> _Exercise objective_: Every line from the one that contains "Task: Open the Call stack K window" to the end of the records must be restated word for word. No other line belongs in the answer.

> _Data extracts_:

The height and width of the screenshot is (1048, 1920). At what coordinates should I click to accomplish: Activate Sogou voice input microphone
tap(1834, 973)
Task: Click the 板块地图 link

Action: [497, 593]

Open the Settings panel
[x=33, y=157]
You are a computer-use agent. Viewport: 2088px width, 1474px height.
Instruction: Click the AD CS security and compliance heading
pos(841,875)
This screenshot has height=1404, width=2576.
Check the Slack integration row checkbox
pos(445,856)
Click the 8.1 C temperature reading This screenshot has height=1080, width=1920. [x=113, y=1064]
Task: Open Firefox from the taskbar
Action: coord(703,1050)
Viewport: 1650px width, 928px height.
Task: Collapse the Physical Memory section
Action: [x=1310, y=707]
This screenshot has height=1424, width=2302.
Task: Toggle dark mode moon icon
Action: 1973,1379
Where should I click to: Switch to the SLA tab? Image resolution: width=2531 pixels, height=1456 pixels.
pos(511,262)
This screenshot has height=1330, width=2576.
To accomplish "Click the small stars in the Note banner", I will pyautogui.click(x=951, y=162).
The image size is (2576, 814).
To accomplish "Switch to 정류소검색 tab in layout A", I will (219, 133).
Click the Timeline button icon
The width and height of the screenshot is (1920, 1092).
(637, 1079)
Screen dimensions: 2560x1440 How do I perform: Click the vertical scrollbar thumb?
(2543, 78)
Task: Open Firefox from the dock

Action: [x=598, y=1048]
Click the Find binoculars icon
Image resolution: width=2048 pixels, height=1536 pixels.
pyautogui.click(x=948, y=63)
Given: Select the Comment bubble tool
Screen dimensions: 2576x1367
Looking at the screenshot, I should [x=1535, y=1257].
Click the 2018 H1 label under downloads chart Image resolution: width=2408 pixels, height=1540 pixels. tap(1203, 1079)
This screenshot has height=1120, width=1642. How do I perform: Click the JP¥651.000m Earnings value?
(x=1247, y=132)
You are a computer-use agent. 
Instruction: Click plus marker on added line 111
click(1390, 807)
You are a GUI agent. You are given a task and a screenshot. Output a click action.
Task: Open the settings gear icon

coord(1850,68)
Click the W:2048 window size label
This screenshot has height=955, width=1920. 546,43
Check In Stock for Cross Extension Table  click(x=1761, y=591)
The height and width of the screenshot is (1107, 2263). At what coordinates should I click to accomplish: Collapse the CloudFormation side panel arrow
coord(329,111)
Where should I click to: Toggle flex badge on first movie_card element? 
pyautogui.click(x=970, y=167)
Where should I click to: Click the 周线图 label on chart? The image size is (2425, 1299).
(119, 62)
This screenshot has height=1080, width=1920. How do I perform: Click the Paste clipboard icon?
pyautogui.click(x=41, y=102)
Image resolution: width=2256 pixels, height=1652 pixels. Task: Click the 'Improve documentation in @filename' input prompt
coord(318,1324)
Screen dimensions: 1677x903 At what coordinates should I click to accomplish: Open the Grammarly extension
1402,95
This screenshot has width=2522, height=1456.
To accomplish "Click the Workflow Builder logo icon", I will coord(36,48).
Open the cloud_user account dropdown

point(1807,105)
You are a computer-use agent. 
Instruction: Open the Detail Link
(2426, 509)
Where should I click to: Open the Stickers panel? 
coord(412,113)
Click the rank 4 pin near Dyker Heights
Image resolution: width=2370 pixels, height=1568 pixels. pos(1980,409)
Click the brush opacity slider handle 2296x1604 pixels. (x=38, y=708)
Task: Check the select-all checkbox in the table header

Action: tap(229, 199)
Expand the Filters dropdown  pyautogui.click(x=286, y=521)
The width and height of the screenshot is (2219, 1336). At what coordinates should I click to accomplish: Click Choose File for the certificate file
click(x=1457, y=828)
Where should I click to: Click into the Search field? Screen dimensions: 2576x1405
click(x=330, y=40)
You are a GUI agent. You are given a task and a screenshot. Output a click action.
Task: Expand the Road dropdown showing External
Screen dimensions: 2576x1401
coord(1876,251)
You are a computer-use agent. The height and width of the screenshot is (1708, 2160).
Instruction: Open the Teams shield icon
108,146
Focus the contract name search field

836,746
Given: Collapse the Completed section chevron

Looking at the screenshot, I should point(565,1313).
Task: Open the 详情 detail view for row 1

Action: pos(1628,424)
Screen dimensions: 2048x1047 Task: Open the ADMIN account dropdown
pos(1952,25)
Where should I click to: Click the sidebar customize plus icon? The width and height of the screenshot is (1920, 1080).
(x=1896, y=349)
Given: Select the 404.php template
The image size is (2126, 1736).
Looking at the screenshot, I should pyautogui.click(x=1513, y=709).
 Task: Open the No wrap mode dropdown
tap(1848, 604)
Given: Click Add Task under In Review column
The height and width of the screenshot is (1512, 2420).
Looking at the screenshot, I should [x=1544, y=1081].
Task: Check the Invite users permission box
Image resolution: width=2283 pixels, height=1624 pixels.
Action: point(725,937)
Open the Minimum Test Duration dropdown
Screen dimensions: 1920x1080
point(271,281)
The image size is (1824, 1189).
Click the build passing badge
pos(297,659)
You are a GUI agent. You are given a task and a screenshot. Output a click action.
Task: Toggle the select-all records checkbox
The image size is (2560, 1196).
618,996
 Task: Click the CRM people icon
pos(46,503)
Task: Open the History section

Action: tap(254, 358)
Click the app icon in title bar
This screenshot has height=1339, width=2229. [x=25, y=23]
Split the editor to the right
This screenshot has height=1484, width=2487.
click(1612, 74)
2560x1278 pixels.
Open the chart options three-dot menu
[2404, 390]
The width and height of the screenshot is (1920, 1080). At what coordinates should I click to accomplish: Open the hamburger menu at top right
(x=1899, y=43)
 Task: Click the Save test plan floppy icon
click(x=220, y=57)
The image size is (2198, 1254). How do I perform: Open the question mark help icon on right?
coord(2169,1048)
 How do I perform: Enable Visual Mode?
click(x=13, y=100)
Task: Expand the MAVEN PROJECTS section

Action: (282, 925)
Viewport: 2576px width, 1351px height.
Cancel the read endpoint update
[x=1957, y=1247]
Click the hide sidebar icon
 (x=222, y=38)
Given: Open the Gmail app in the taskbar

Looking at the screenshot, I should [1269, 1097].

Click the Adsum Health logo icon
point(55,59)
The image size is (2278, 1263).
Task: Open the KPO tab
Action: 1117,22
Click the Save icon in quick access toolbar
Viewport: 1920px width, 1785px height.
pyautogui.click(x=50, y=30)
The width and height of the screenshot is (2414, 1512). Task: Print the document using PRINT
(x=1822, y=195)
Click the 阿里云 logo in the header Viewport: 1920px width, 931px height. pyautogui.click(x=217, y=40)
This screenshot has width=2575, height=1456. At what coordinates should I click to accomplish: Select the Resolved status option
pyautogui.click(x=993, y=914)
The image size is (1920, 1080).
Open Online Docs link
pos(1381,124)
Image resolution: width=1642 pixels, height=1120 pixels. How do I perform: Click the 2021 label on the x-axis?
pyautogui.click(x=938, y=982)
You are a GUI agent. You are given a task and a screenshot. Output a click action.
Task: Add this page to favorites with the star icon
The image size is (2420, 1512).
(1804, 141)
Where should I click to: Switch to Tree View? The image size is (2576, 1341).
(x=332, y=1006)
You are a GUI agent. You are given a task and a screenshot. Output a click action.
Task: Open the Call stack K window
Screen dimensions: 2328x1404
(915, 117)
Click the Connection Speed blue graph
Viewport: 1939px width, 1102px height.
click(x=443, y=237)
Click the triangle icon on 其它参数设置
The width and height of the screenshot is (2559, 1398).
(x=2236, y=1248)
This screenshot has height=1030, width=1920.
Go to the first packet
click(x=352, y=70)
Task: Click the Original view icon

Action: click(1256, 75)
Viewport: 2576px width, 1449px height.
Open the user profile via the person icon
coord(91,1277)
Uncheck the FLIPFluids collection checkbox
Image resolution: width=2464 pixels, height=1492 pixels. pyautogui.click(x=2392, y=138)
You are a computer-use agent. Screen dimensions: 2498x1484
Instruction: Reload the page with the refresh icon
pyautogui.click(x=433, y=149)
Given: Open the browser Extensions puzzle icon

> _Exercise solution_:
Task: Open the Call stack K window
Screen dimensions: 2328x1404
(915, 117)
Click the Connection Speed blue graph
Viewport: 1939px width, 1102px height.
click(x=443, y=237)
Click the triangle icon on 其它参数设置
The width and height of the screenshot is (2559, 1398).
(x=2236, y=1248)
This screenshot has height=1030, width=1920.
Go to the first packet
click(x=352, y=70)
Task: Click the Original view icon

Action: click(1256, 75)
Viewport: 2576px width, 1449px height.
Open the user profile via the person icon
coord(91,1277)
Uncheck the FLIPFluids collection checkbox
Image resolution: width=2464 pixels, height=1492 pixels. pyautogui.click(x=2392, y=138)
You are a computer-use agent. Screen dimensions: 2498x1484
Instruction: Reload the page with the refresh icon
pyautogui.click(x=433, y=149)
Given: Open the browser Extensions puzzle icon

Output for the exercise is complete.